(Work instructions) In the records, change "eye icon" to "preview button" in the lines from the one that contains "You are a computer-use agent." through the end, and write out only those lines with everything else unchanged. Leave the pictures out of your answer.

(Data shown)
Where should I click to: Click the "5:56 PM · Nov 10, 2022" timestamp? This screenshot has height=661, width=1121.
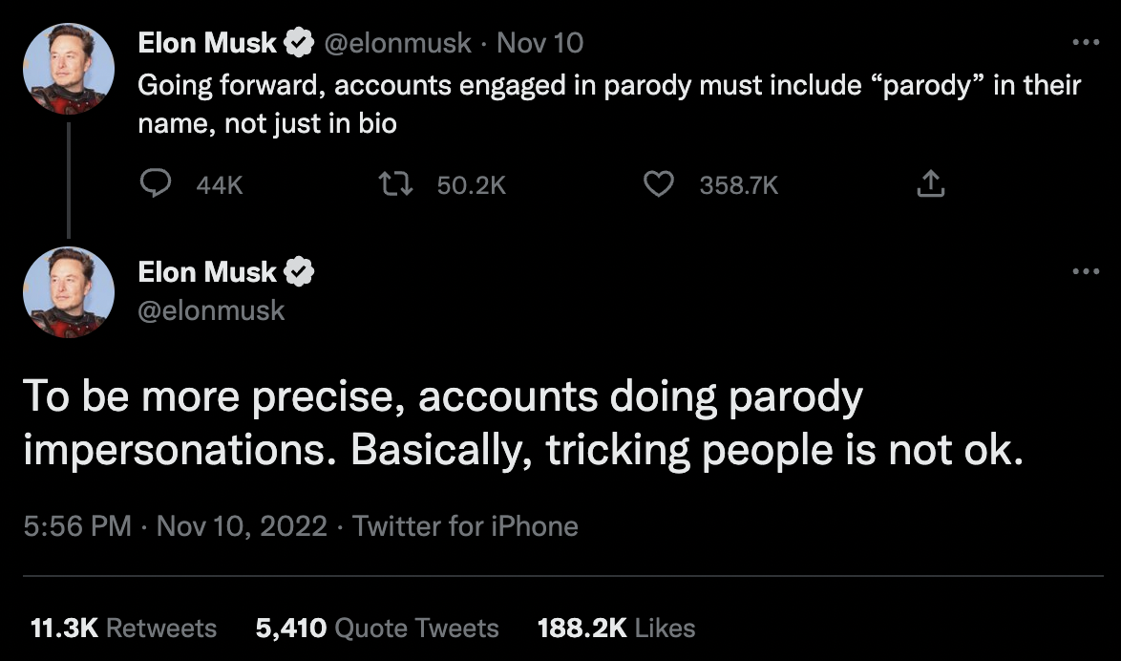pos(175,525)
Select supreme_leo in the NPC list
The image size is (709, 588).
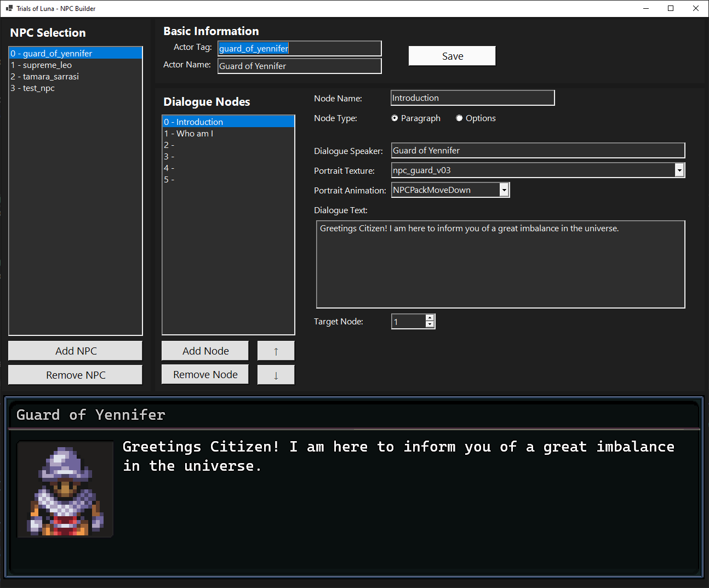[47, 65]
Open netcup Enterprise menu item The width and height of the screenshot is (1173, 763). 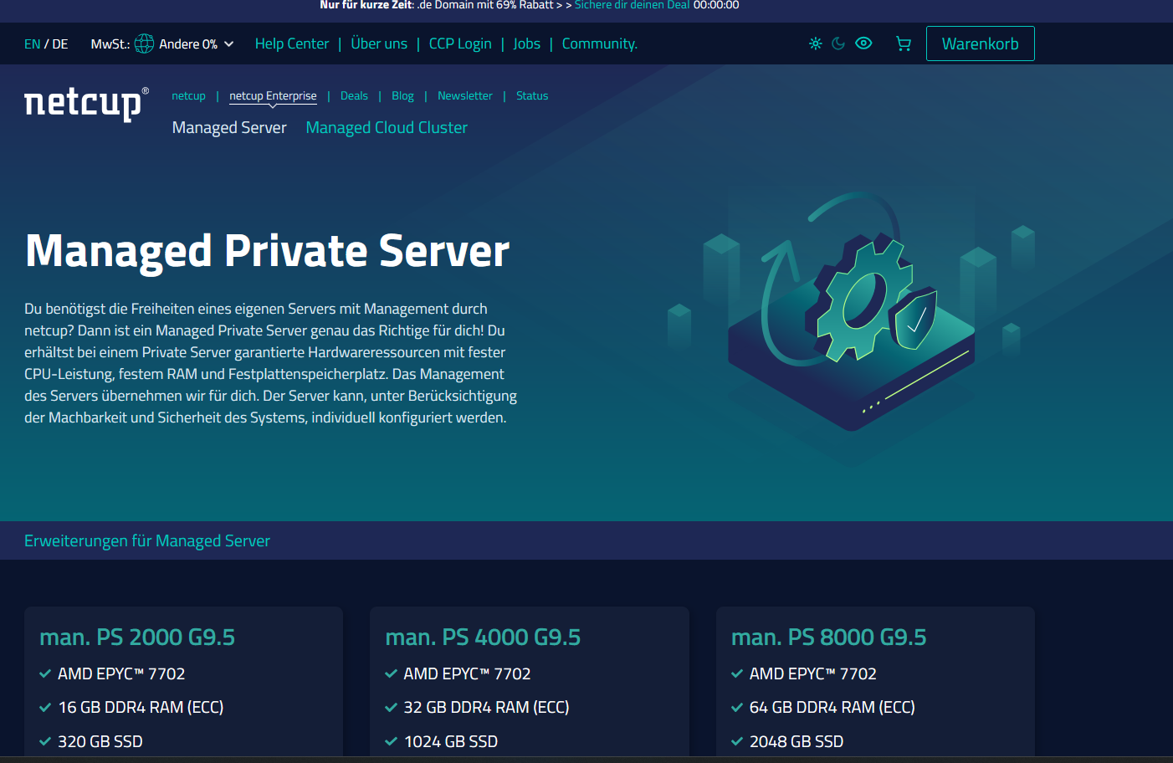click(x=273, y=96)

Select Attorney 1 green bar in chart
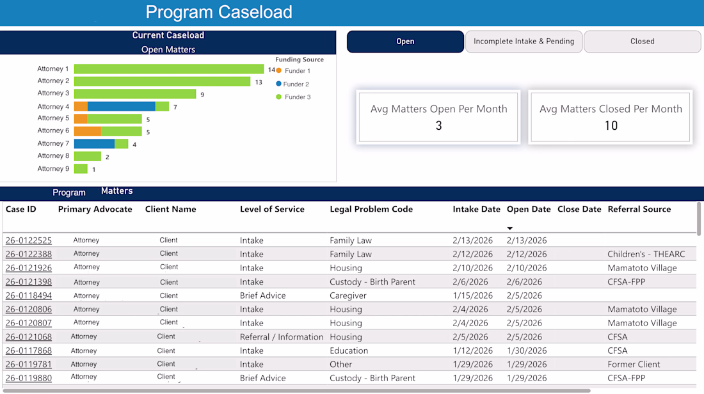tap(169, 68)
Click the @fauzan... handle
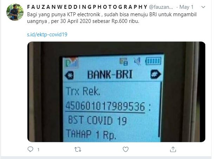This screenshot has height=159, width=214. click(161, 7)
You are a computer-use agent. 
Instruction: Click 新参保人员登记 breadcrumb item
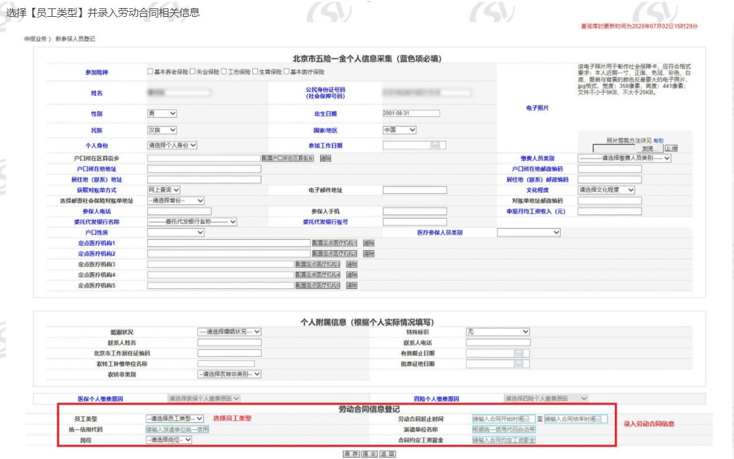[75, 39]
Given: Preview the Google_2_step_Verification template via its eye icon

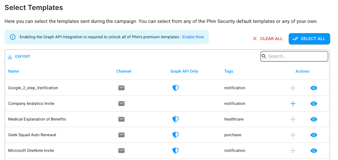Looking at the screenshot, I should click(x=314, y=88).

(Final result)
You are a computer-use agent. 
Instruction: Click 新参保人员登记 breadcrumb item
[75, 39]
Given: Preview the Google_2_step_Verification template via its preview button

Looking at the screenshot, I should click(x=314, y=88).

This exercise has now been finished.